Abbiamo detto che la pasticceria per diversi motivi era relegata a pochi, e dal XV al XIX secolo, per acquistare un vassoio di dolci da portare in tavola la domenica a pranzo o in qualche occasione importante, non si andava in una pasticceria, bensì in un convento. Le monache dei conventi, con il passare degli anni, divennero sempre più abili nella preparazione di dolci, manicaretti, tanto da diventare famose.
La vita all'interno di un convento di clausura non era facile. Una vita fatta di privazioni, di preghiere, di silenzio, di isolamento, di regole severe, non sempre però i soldi elargiti dalle nobili famiglie erano sufficienti per mantenere la vita all'interno dei conventi. Così le monache iniziarono a preparare dolci che da un lato servivano a guadagnare denaro, dall’altro le tenevano impegnate in attività decisamente più allettanti della preghiera e del silenzio. Alcune di queste monache portavano con loro in convento anche conoscenza culinaria che indubbiamente aiutò molto in quella che fu poi la preparazione dei dolci.
All'interno dei monasteri si svilupparono veri e propri opifici, come si sviluppò la produzione tessile e la vendita di generi alimentari, frutto del raccolto delle terre amministrate o di prodotti di trasformazione dei laboratori monastici. Ricordiamo anche che i dolci avevano un forte legame con il calendario liturgico e scandivano l’organizzazione sociale del tempo e che ogni convento aveva un piatto identificativo.
Possiamo affermare che dal tempo dei sovrani normanni a quella dei Borboni, i monasteri di Palermo hanno attraversato quasi indenni i secoli, fino all’unità d’Italia.
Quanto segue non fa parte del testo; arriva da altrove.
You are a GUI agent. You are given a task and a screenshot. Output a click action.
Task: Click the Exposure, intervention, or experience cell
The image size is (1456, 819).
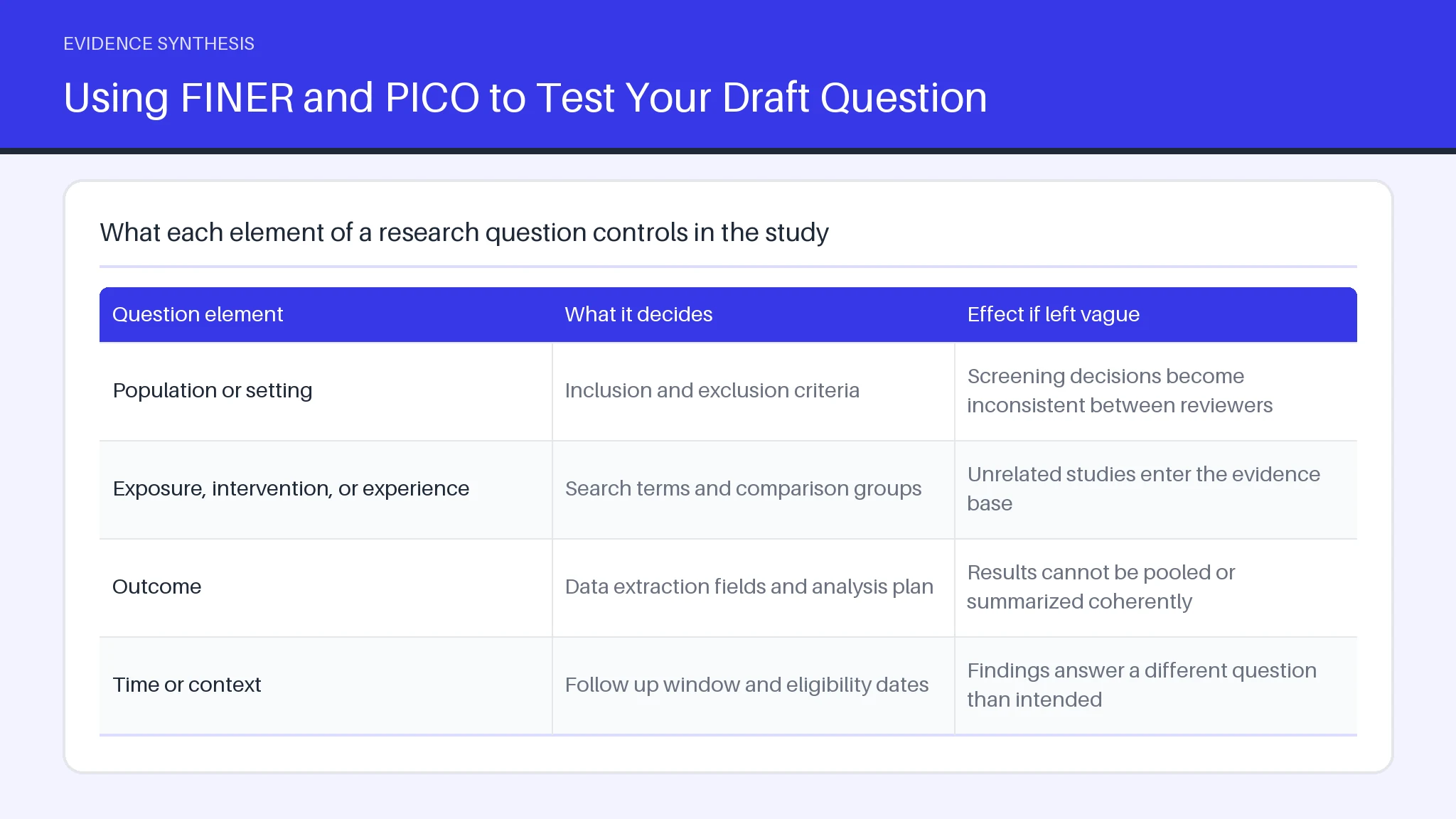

Molti dopo il 1866, con la rivolta del sette e mezzo ed il Regio decreto 7 luglio 1866, n. 3036 di soppressione degli ordini e delle congregazioni religiose, hanno quasi cessato di esistere, messi all’asta e venduti, ed il governo italiano decise di adottare contro il popolo palermitano e non solo, una dura repressione, mobilitando l'esercito comandato da Raffaele Cadorna.
Così termina quasi l’arte pasticcera dei monasteri ma le suore senza più un posto dove stare gettano le basi per quelle che oggi sono le pasticcerie.
I monasteri specializzati nella preparazione di dolci, ognuno diversi, il monastero di Valverde era specializzato nella preparazione della cassata al forno; il monastero delle Vergini era specializzato nella preparazione delle minni di vergini e del trionfo di gola (un dolce oggi poco famoso che è stato citato anche ne Il Gattopardo).
Nelle pagine dei dolci una ricerca sui dolci, che ha lasciato alla Sicilia un patrimonio di santità e spiritualità profonde, un’inestimabile tradizione d’arte pasticcera.